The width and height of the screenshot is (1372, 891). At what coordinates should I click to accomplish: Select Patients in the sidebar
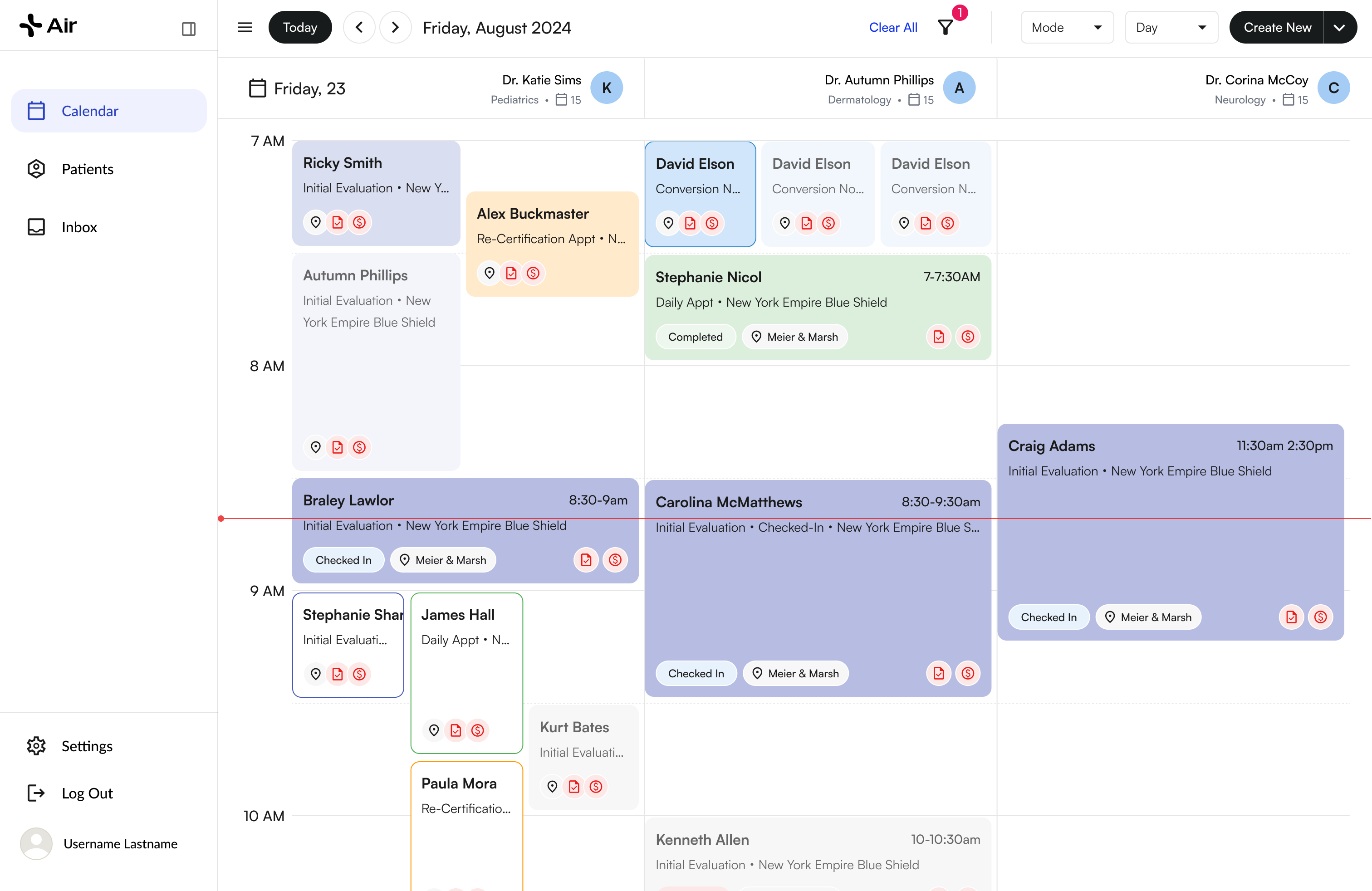tap(87, 168)
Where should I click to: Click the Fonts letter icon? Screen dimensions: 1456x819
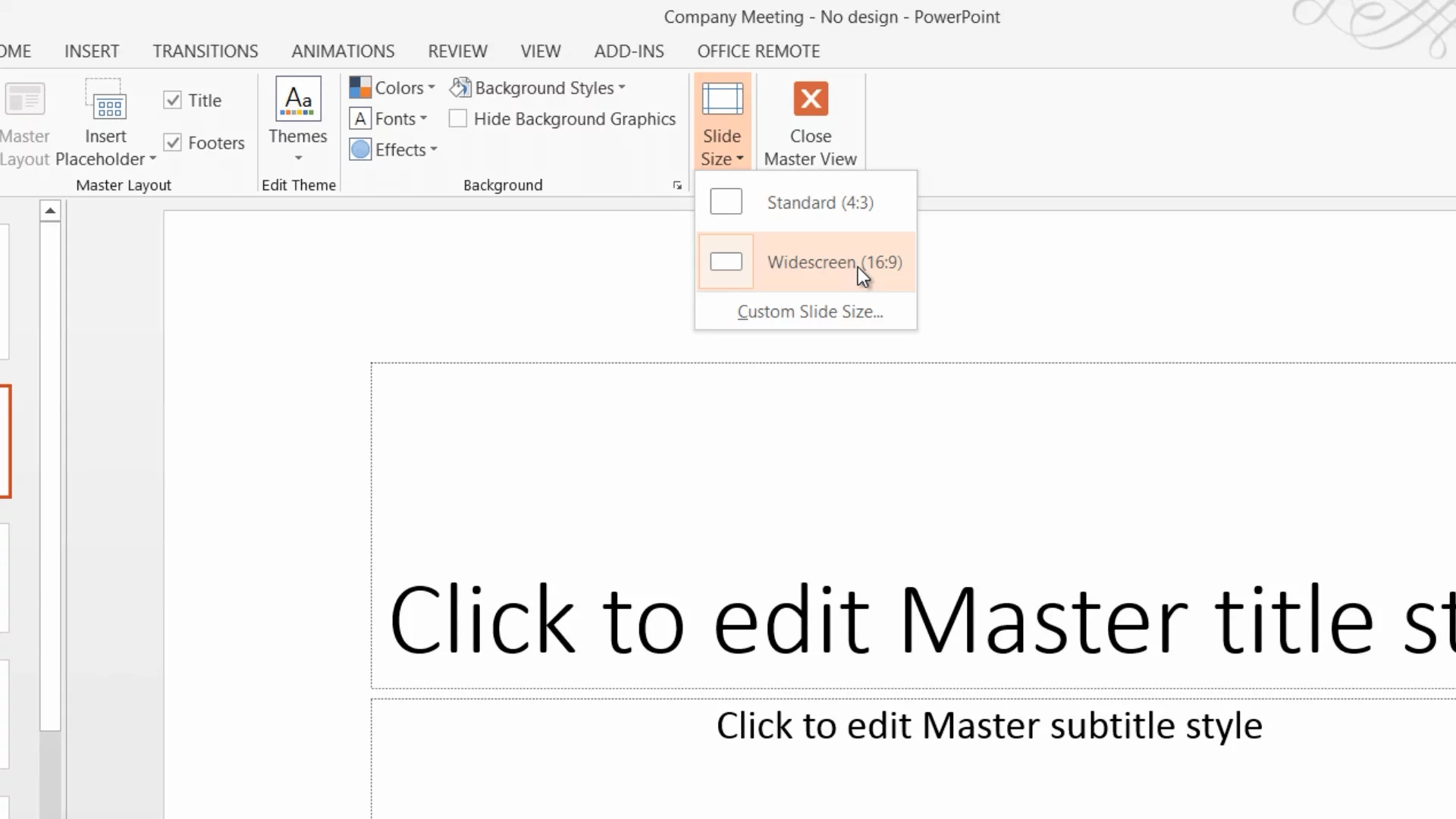click(360, 119)
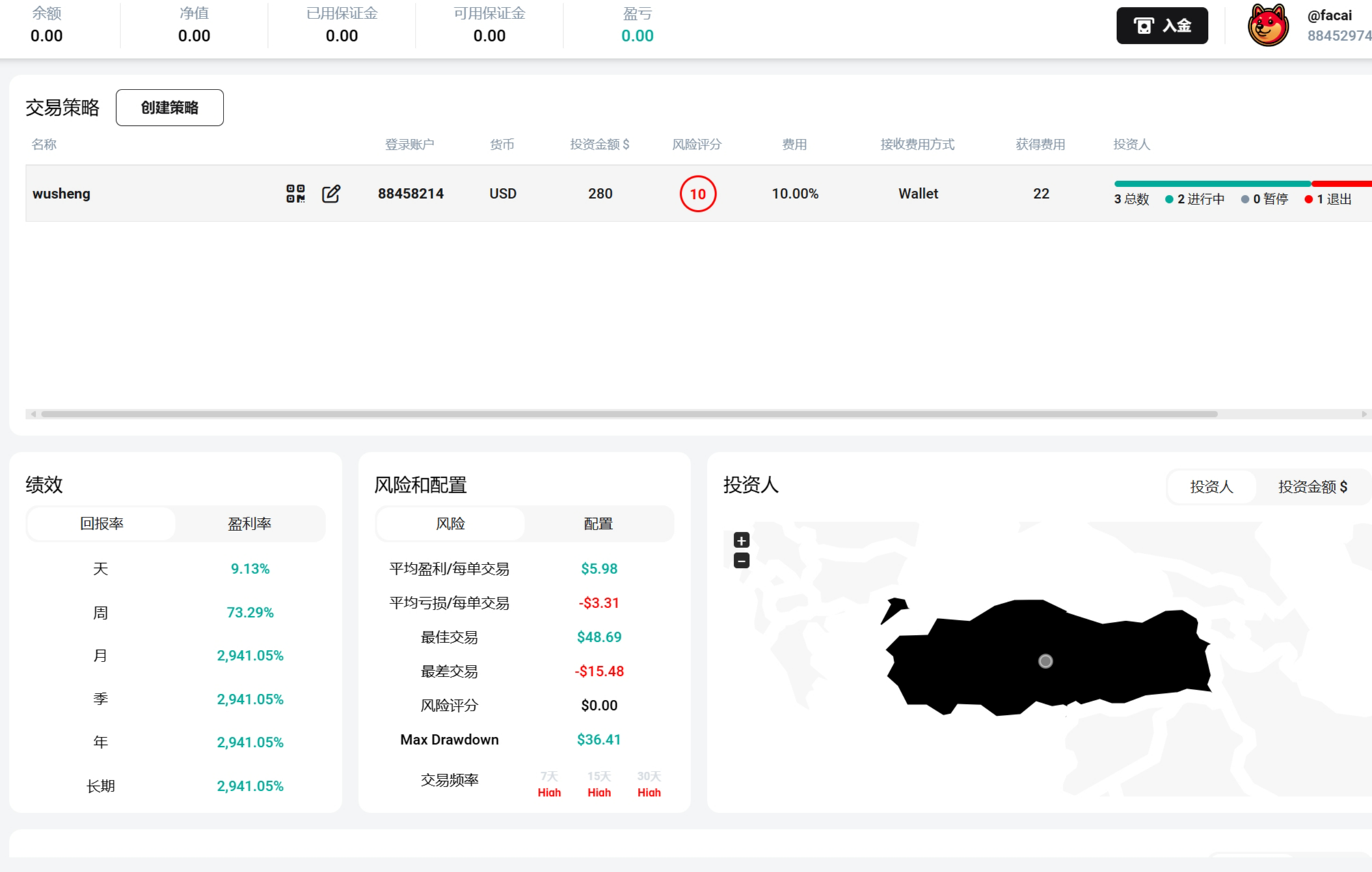This screenshot has width=1372, height=872.
Task: Toggle the 投资人 view on the map panel
Action: tap(1211, 487)
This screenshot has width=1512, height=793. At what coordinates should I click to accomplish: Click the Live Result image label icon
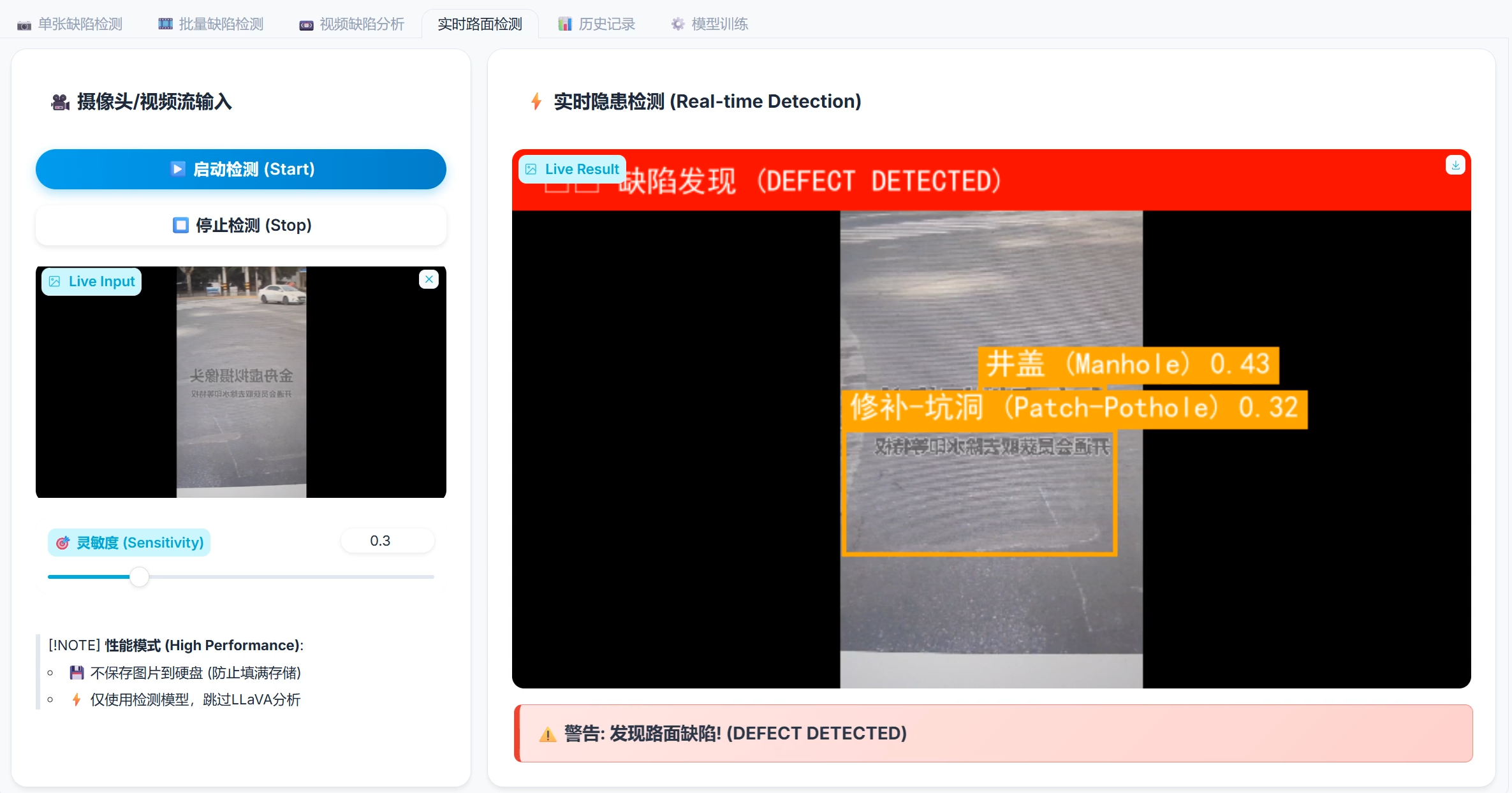[x=531, y=169]
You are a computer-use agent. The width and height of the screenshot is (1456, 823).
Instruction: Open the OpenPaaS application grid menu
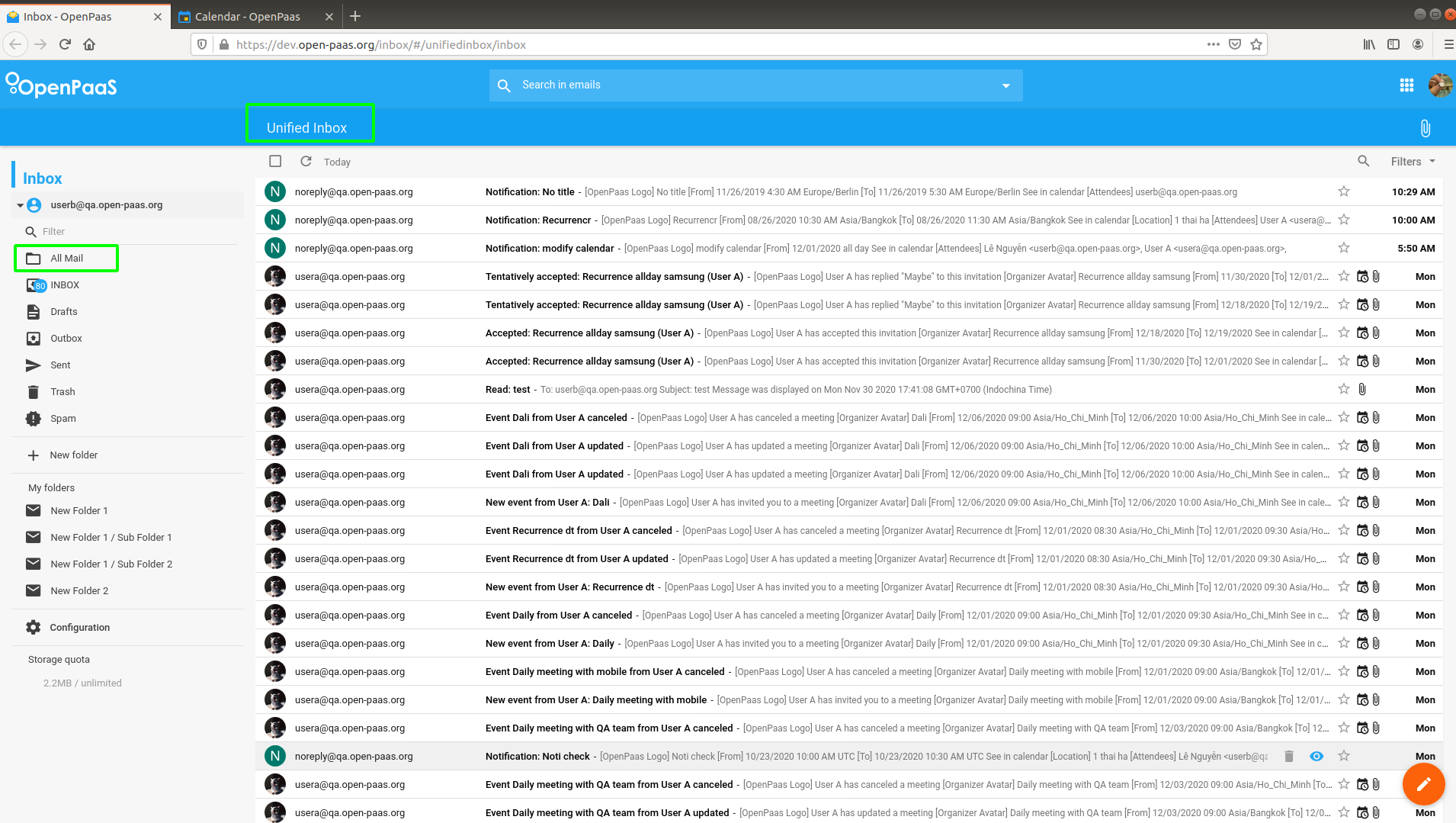[1406, 85]
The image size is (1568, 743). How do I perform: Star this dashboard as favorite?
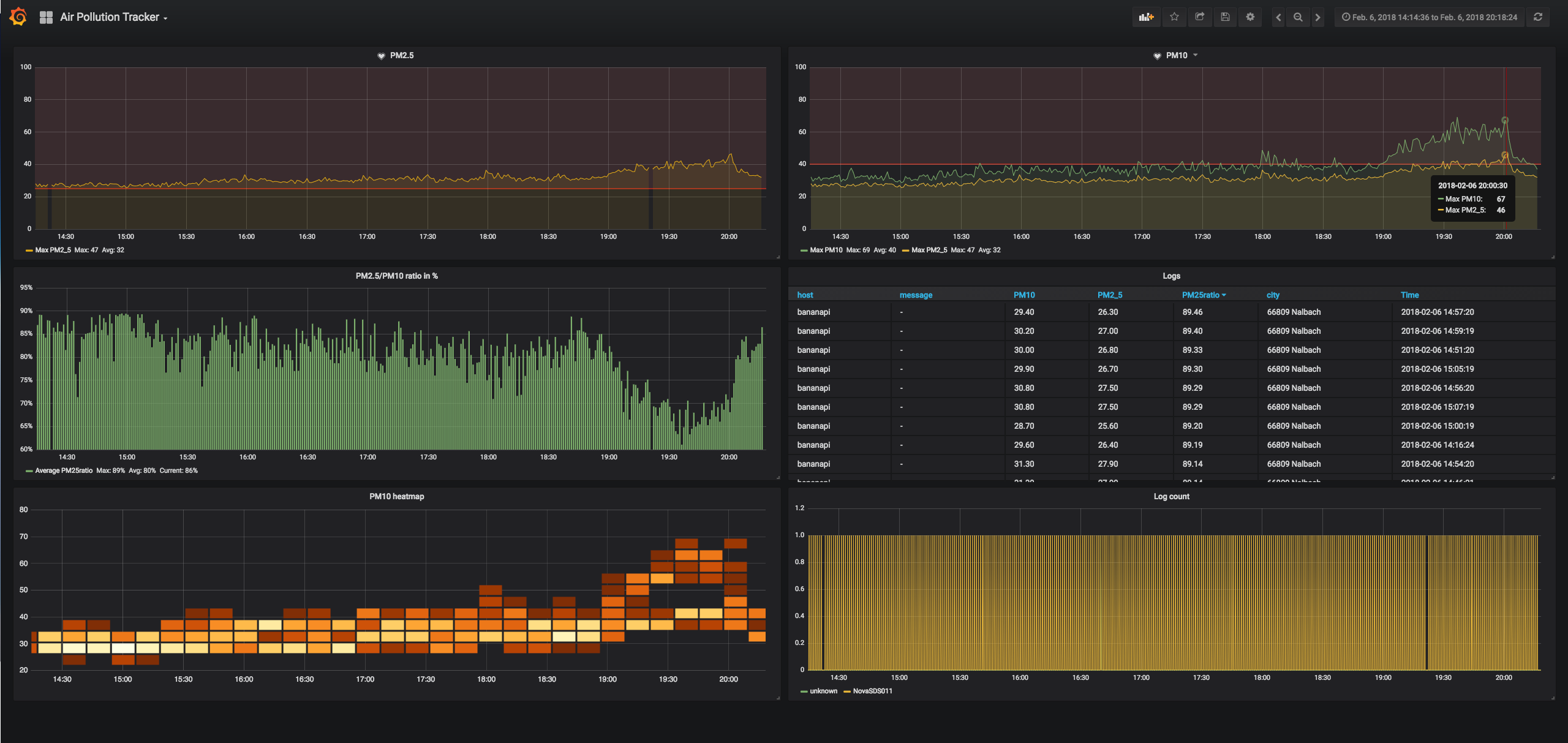(1174, 17)
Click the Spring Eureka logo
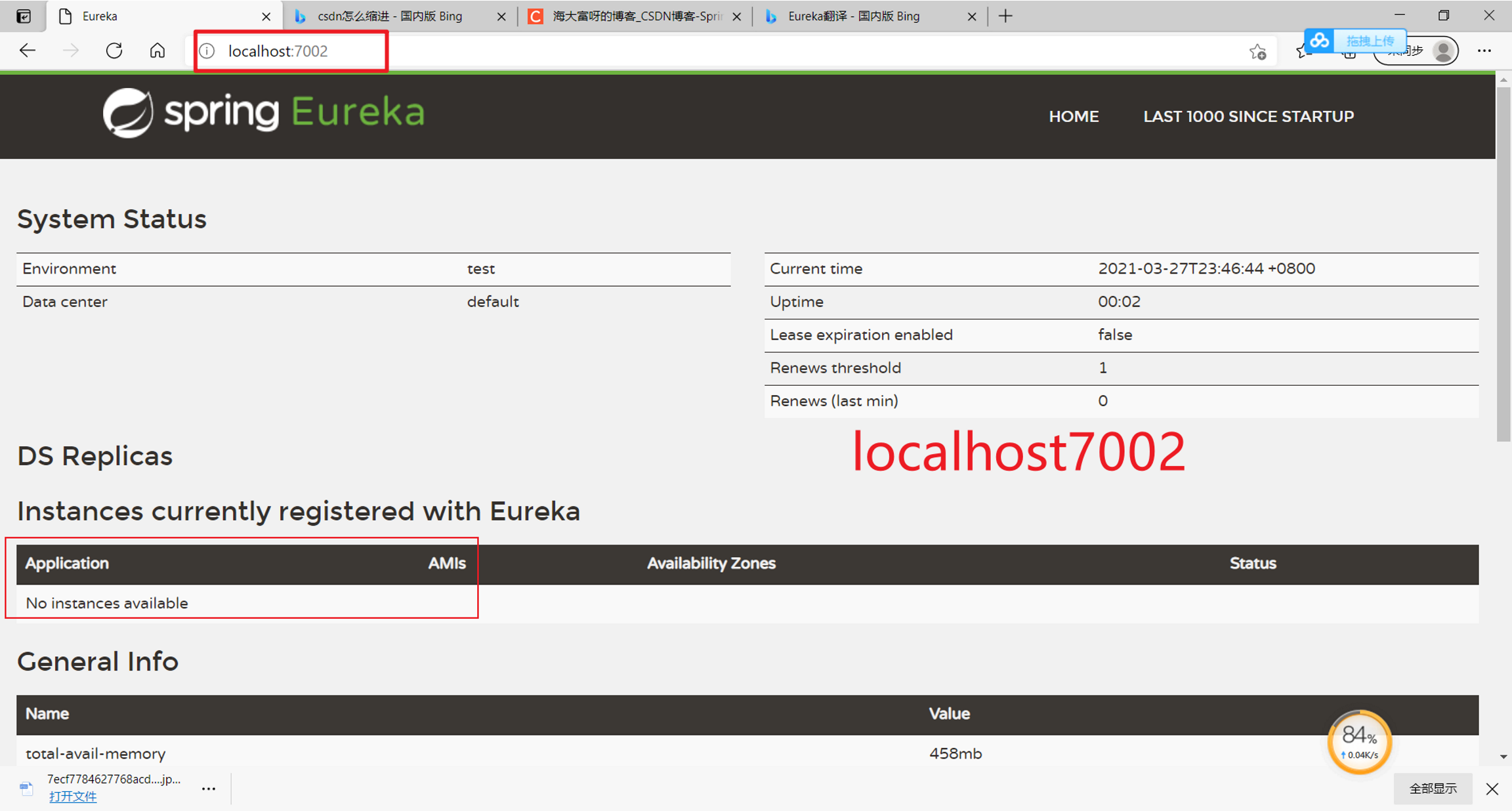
+-------+
Quote each line of the listing exactly, but leave the pictures out.

• _RESULT OF THIS TASK_:
The width and height of the screenshot is (1372, 891). At what coordinates should I click to accomplish: Select Patients in the sidebar
tap(87, 168)
Where should I click to: Click the Fonts letter icon? Screen dimensions: 1456x819
click(360, 119)
This screenshot has width=1372, height=872.
Task: Toggle the 投资人 view on the map panel
Action: tap(1211, 487)
This screenshot has width=1512, height=793. At what coordinates should I click to accomplish: Click the Live Result image label icon
[x=531, y=169]
You are a computer-use agent. The width and height of the screenshot is (1456, 823).
Instruction: Open the OpenPaaS application grid menu
[1406, 85]
The image size is (1568, 743). How do I perform: Star this dashboard as favorite?
(1174, 17)
Click the Spring Eureka logo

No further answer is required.